A recent NTSB decision illustrates the consequences a certificate holder may face if he or she fails to keep the FAA informed of the certificate holder’s permanent address as required by FAR 65.21 (certificate holders must notify the FAA within 30 days of any change in permanent address). In Administrator v. Mazufri, the FAA sent letters to the mechanic on October 4, 2004 and July 5, 2005 addressed to the mechanic at his address of record. Both letters stated that the FAA had reason to question the mechanic’s qualification to hold his mechanic certificate with airframe and powerplant ratings and requested that the mechanic submit for re-examination or otherwise provide evidence that he should not be subject to re-examination.
After receiving no response to either of its letters, on May 11, 2006 the FAA issued an emergency suspension order that suspended the mechanic’s certificate pending his submission to re-examination and demanded that the mechanic surrender his certificate. The FAA sent the emergency suspension order to the mechanic’s address of record via certified mail, regular mail and Federal Express. When the FAA again received no response from the mechanic, it conducted some additional investigation and discovered an address for the mechanic in a different city.

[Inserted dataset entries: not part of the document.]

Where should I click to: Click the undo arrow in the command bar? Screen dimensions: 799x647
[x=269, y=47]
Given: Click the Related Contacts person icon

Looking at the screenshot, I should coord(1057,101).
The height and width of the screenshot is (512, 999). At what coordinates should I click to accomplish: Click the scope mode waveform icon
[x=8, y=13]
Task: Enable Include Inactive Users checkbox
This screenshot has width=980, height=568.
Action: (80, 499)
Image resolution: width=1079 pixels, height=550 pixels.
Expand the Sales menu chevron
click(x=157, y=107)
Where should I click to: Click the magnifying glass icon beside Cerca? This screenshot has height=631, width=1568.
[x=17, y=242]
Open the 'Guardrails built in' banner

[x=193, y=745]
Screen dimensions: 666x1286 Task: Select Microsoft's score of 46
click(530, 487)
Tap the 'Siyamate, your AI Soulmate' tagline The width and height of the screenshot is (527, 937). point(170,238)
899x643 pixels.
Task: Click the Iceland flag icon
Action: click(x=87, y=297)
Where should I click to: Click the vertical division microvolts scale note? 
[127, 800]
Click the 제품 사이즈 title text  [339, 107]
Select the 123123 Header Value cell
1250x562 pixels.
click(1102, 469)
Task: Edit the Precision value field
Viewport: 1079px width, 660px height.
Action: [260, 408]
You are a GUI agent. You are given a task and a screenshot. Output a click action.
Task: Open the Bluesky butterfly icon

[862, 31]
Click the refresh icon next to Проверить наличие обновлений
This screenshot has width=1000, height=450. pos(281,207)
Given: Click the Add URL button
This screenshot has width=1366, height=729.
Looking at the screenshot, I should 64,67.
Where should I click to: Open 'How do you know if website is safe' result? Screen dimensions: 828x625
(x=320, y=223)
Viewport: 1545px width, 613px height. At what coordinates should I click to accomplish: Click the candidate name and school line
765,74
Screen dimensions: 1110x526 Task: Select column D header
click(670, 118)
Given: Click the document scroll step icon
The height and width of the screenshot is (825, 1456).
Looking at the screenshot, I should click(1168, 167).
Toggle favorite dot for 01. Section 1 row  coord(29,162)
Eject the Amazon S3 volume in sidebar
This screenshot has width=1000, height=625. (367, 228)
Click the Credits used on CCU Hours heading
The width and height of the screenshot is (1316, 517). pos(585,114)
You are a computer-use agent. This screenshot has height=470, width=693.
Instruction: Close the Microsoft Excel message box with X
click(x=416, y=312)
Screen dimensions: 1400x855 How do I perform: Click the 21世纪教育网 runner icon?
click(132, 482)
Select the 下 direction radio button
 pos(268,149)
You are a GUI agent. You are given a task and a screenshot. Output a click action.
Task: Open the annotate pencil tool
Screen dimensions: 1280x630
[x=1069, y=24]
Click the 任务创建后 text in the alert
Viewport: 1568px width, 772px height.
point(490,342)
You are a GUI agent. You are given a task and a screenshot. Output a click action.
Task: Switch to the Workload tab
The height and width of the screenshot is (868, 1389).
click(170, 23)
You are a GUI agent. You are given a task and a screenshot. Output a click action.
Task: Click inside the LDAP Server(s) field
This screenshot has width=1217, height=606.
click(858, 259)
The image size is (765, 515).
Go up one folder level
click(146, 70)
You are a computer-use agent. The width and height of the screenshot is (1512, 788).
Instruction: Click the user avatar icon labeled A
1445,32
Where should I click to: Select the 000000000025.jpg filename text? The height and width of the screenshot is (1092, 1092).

On March 5, 2007, the FAA sent a letter to the mechanic at the new address, along with a copy of the suspension order, advising that the mechanic’s certificate was suspended and that he faced potential civil penalties of $1,000.00 per day if he refused to surrender his certificate. Subsequently, on March 14, 2007 the mechanic surrendered his certificate and included a letter that indicated that the mechanic had been living at the new address for seven years and he wished to appeal the suspension order. In response to the mechanic’s request, the FAA filed its complaint on April 6, 2007, republishing and filing the May 11, 2006 emergency order of suspension as the complaint, and moved to dismiss the mechanic’s appeal as untimely. After the ALJ granted the FAA’s motion and dismissed the mechanic’s appeal, the mechanic then appealed the decision to the full Board.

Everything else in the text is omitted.